I rated Lowe well enough to be an AB. Remember we were picking the likes of George Bridge above such players so theres no disputing a lot of bad decisions have been made by those last two coaches. Does a team like the ABs need a finicky winger who you have to adapt and change a lot of your style with to get benefit from? No, not really. But he still would have been a basic improvement on players like even Savea at the tail of his career, Bridge, and could even have converted into the answer of replacing Beauden at the back. Instead we persisted with NMS, Naholo, Havili, Reece, all players we would have cared even less about losing and all because Rieko had Lowe's number 11 jersey nailed down.

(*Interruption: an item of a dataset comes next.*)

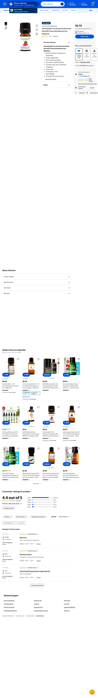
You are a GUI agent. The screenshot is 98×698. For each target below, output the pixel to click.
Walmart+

He was of course only 23 when he decided to leave, it was back in the beggining of the period they had started retaining players (from 2018 onwards I think, they came out saying theyre going to be more aggressive at some point). So he might, all of them, only just missed out.


The main point that Ed made is that situations like Lowe's, Aki's, JGP's, aren't going to happen in future. That's a bit of a "NZ" only problem, because those players need to reach such a high standard to be chosen by the All Blacks, were as a country like Ireland wants them a lot earlier like that. This is basically the 'ready in 3 years' concept Ireland relied on, versus the '5 years and they've left' concept' were that player is now ready to be chosen by the All Blacks (given a contract to play Super, ala SBW, and hopefully Manu).


The 'mercenary' thing that will take longer to expire, and which I was referring to, is the grandparents rule. The new kids coming through now aren't going to have as many gp born overseas, so the amount of players that can leave with a prospect of International rugby offer are going to drop dramatically at some point. All these kiwi fellas playing for a PI, is going to stop sadly.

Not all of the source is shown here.